What you return must match the data below exactly, minus any pictures.

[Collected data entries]
[Start of section]

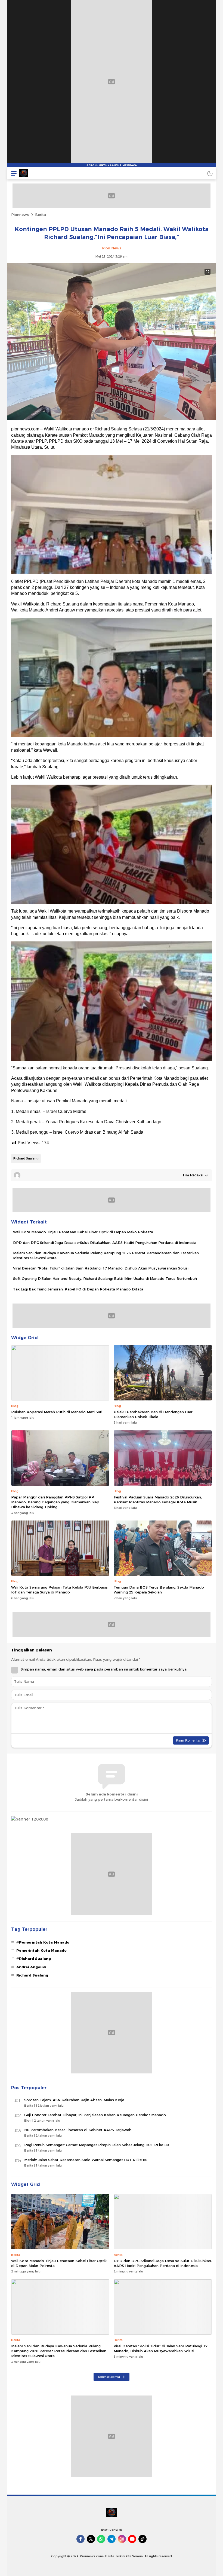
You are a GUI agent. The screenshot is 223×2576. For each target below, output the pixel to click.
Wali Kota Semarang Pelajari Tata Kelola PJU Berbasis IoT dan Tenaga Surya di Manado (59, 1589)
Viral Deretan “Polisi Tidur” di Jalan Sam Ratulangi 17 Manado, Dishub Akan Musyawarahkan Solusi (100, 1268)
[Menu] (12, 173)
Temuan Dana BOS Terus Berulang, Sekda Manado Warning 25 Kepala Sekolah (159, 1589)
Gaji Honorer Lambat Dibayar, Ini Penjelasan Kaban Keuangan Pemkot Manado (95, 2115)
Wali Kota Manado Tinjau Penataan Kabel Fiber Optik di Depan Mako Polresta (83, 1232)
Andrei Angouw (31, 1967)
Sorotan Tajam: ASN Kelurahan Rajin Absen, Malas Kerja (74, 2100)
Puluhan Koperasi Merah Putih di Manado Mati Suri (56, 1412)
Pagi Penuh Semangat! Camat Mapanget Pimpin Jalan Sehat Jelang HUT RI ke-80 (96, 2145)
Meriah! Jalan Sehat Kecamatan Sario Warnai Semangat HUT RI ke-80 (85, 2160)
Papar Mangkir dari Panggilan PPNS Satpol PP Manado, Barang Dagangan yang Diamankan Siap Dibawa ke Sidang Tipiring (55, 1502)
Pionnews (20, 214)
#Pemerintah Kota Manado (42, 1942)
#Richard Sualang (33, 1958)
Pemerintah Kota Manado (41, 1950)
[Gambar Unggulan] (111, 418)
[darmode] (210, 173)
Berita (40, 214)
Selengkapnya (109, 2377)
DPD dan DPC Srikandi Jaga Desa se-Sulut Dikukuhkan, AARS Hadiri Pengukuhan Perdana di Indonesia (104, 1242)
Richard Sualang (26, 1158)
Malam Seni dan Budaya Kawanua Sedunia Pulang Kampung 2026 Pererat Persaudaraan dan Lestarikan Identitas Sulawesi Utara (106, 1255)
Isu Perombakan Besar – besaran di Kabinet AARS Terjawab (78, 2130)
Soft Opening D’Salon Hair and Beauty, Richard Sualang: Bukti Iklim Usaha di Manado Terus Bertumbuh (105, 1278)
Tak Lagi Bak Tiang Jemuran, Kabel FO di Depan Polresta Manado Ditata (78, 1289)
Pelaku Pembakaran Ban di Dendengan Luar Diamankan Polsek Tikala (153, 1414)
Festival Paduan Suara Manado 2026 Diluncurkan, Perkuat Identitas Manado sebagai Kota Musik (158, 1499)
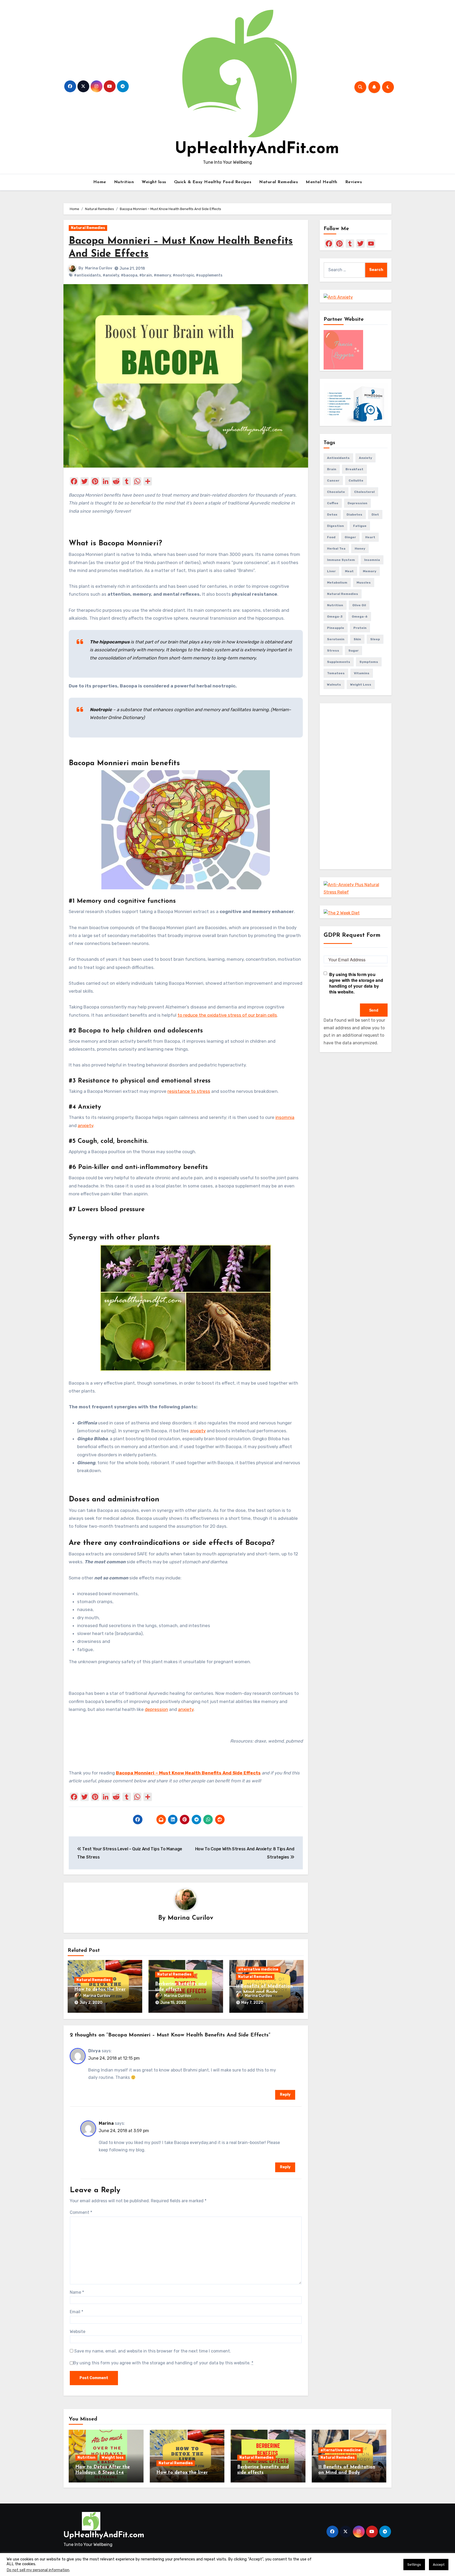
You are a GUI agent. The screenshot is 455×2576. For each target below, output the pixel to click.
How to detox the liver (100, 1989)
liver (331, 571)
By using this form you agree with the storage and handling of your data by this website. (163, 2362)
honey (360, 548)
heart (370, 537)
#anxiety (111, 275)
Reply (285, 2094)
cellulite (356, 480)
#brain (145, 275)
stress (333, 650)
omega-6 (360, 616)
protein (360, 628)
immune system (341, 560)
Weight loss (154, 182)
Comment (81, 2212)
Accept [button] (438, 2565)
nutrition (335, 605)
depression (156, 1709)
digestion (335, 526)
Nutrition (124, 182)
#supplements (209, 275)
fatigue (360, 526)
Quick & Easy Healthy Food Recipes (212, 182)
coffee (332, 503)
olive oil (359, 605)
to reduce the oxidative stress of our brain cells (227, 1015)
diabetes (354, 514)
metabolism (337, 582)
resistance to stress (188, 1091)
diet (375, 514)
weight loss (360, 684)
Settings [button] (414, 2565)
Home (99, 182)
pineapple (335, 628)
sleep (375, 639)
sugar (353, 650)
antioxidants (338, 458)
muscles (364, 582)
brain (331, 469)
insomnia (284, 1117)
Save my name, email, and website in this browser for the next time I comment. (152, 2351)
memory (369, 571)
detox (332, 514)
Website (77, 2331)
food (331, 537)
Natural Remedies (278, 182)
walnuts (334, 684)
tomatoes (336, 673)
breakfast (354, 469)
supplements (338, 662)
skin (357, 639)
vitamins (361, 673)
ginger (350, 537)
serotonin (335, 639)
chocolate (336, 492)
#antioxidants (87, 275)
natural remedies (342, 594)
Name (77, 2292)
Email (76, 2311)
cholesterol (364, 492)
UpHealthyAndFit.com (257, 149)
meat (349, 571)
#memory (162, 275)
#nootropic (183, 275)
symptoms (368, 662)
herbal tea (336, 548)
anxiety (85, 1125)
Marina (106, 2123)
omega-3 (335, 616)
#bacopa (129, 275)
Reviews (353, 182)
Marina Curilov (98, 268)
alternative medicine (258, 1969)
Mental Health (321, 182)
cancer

[End of section]

• [ANSWER TO THIS TASK]:
You are a GUI agent. The screenshot is 223×2576. For each target below, output the pixel to click.
Wali Kota Semarang Pelajari Tata Kelola PJU Berbasis IoT dan Tenaga Surya di Manado (59, 1589)
Viral Deretan “Polisi Tidur” di Jalan Sam Ratulangi 17 Manado, Dishub Akan Musyawarahkan Solusi (100, 1268)
[Menu] (12, 173)
Temuan Dana BOS Terus Berulang, Sekda Manado Warning 25 Kepala Sekolah (159, 1589)
Gaji Honorer Lambat Dibayar, Ini Penjelasan Kaban Keuangan Pemkot Manado (95, 2115)
Wali Kota Manado Tinjau Penataan Kabel Fiber Optik di Depan Mako Polresta (83, 1232)
Andrei Angouw (31, 1967)
Sorotan Tajam: ASN Kelurahan Rajin Absen, Malas Kerja (74, 2100)
Puluhan Koperasi Merah Putih di Manado Mati Suri (56, 1412)
Pagi Penuh Semangat! Camat Mapanget Pimpin Jalan Sehat Jelang HUT RI ke-80 (96, 2145)
Meriah! Jalan Sehat Kecamatan Sario Warnai Semangat HUT RI ke-80 (85, 2160)
Papar Mangkir dari Panggilan PPNS Satpol PP Manado, Barang Dagangan yang Diamankan Siap Dibawa ke Sidang Tipiring (55, 1502)
Pionnews (20, 214)
#Pemerintah Kota Manado (42, 1942)
#Richard Sualang (33, 1958)
Pemerintah Kota Manado (41, 1950)
[Gambar Unggulan] (111, 418)
[darmode] (210, 173)
Berita (40, 214)
Selengkapnya (109, 2377)
DPD dan DPC Srikandi Jaga Desa se-Sulut Dikukuhkan, AARS Hadiri Pengukuhan Perdana di Indonesia (104, 1242)
Richard Sualang (26, 1158)
Malam Seni dan Budaya Kawanua Sedunia Pulang Kampung 2026 Pererat Persaudaraan dan Lestarikan Identitas Sulawesi Utara (106, 1255)
Isu Perombakan Besar – besaran di Kabinet AARS Terjawab (78, 2130)
Soft Opening D’Salon Hair and Beauty, Richard Sualang: Bukti Iklim Usaha di Manado Terus Bertumbuh (105, 1278)
Tak Lagi Bak Tiang Jemuran, Kabel FO di Depan Polresta Manado Ditata (78, 1289)
Pelaku Pembakaran Ban di Dendengan Luar Diamankan Polsek Tikala (153, 1414)
Festival Paduan Suara Manado 2026 Diluncurkan, Perkuat Identitas Manado sebagai Kota Musik (158, 1499)
You are a GUI agent. The screenshot is 455×2576. For each target below, output the pixel to click.
How to detox the liver (100, 1989)
liver (331, 571)
By using this form you agree with the storage and handling of your data by this website. (163, 2362)
honey (360, 548)
heart (370, 537)
#anxiety (111, 275)
Reply (285, 2094)
cellulite (356, 480)
#brain (145, 275)
stress (333, 650)
omega-6 (360, 616)
protein (360, 628)
immune system (341, 560)
Weight loss (154, 182)
Comment (81, 2212)
Accept [button] (438, 2565)
nutrition (335, 605)
depression (156, 1709)
digestion (335, 526)
Nutrition (124, 182)
#supplements (209, 275)
fatigue (360, 526)
Quick & Easy Healthy Food Recipes (212, 182)
coffee (332, 503)
olive oil (359, 605)
to reduce the oxidative stress of our brain cells (227, 1015)
diabetes (354, 514)
metabolism (337, 582)
resistance to stress (188, 1091)
diet (375, 514)
weight loss (360, 684)
Settings [button] (414, 2565)
Home (99, 182)
pineapple (335, 628)
sleep (375, 639)
sugar (353, 650)
antioxidants (338, 458)
muscles (364, 582)
brain (331, 469)
insomnia (284, 1117)
Save my name, email, and website in this browser for the next time I comment. (152, 2351)
memory (369, 571)
detox (332, 514)
Website (77, 2331)
food (331, 537)
Natural Remedies (278, 182)
walnuts (334, 684)
tomatoes (336, 673)
breakfast (354, 469)
supplements (338, 662)
skin (357, 639)
vitamins (361, 673)
ginger (350, 537)
serotonin (335, 639)
chocolate (336, 492)
#antioxidants (87, 275)
natural remedies (342, 594)
Name (77, 2292)
Email (76, 2311)
cholesterol (364, 492)
UpHealthyAndFit.com (257, 149)
meat (349, 571)
#memory (162, 275)
#nootropic (183, 275)
symptoms (368, 662)
herbal tea (336, 548)
anxiety (85, 1125)
Marina (106, 2123)
omega-3 (335, 616)
#bacopa (129, 275)
Reviews (353, 182)
Marina Curilov (98, 268)
alternative medicine (258, 1969)
Mental Health (321, 182)
cancer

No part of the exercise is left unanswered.